(Questions to answer):
1. In the bulletin on the delayed "play or pay" requirements, what date did the Department of the Treasury announce the one-year delay?
2. Carry on the bulletin about the delayed "play or pay" requirements, picking up after its last sentence.

Start of Excerpt

Murtha Means More

"Play or Pay" Requirements Delayed; Other Health Insurance Mandates Continue in Effect

July 15, 2013

In an earlier bulletin, we discussed the pending “play or pay” requirements for employers that were scheduled to begin in 2014.  Essentially, these rules impose penalties upon large employers (generally 50 or more employees) who do not provide health insurance coverage for their full-time employees (generally 30 or more hours per week) and their dependents which meet certain minimum value and affordability standards.  So that the IRS can determine if penalties apply, the law required employers to provide extensive information reporting relating to their plans and plan coverages.

On July 2, 2013, the Department of the Treasury announced a one year delay to the “play or pay” employer mandate and the information reporting requirements.  The Treasury had not yet published any formal guidance concerning the reporting requirements.  It had indicated that it will attempt to simplify the reporting process.  Since the reporting rules have been delayed, it would have been virtually impossible to determine which employers owed penalties and the amount of those penalties. This announcement was formalized on July 9 in IRS Notice 2013-45.

This delay will give employers more time to understand the “play or pay” mandate, and make decisions about their health insurance programs.

End of Excerpt
Start of Supplied data

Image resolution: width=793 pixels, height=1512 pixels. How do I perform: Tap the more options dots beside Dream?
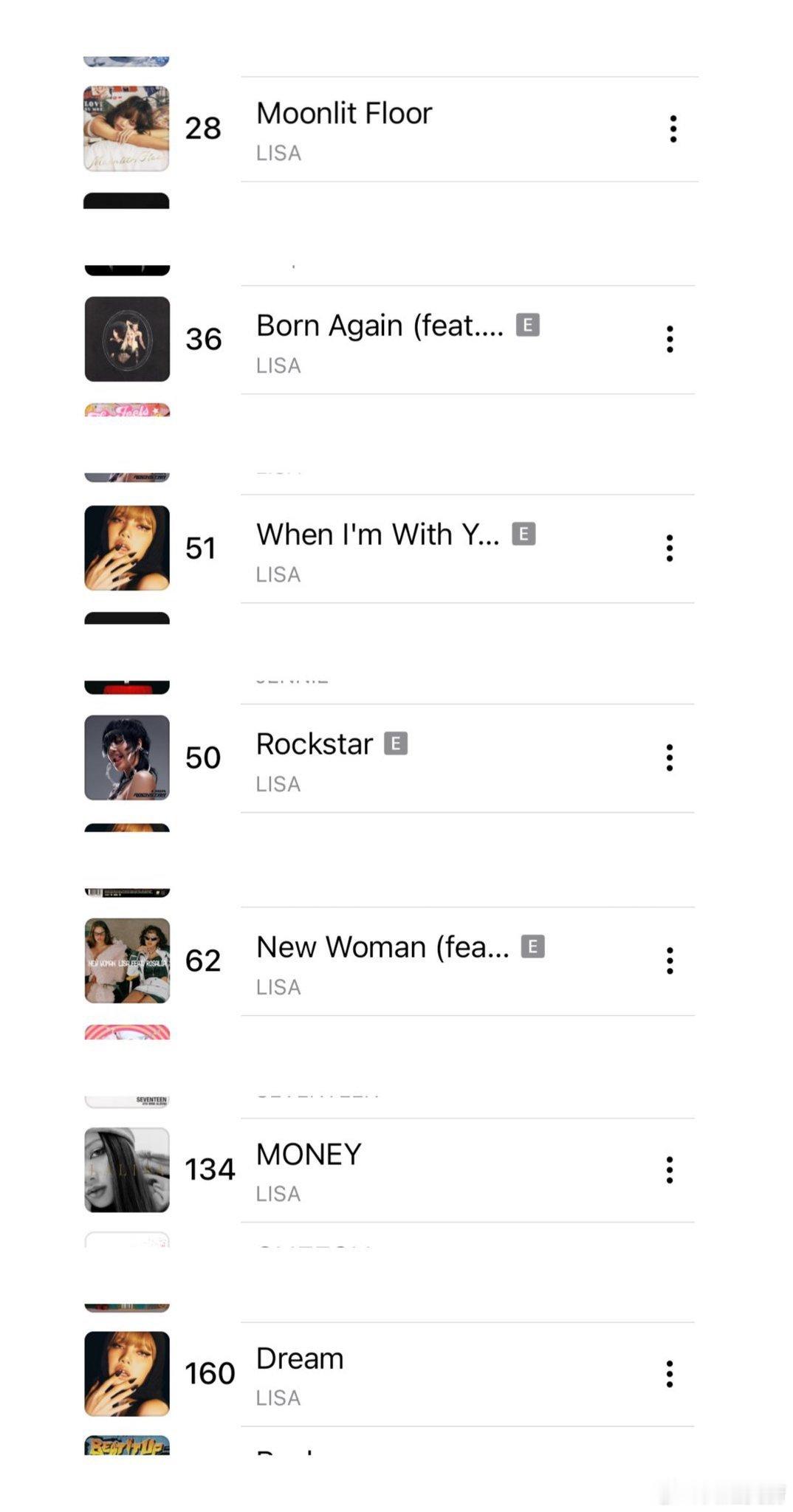[x=670, y=1373]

End of Supplied data

(Answers to each task):
1. July 2, 2013

2.
Other aspects of the Affordable Care Act have not been delayed, including the individual mandate.  Valerie Jarrett, senior advisor to President Obama, specifically noted that the administration is “full steam ahead” for the Exchanges, or “Marketplaces,” opening on October 1.  On July 5, the Department of Health and Human Services released rules that will reduce the burdens on such Exchanges.  States setting up their own Exchanges, such as Connecticut and Massachusetts, will only be required to perform random checks on income eligibility in 2014 in some cases where income cannot be verified against other data including tax records.  Income levels determine the eligibility of individuals for coverage through the Exchange and for subsidies, such as premium tax credits.  In addition, such states do not have to begin random sampling of enrollees’ employer-insurance status until 2015.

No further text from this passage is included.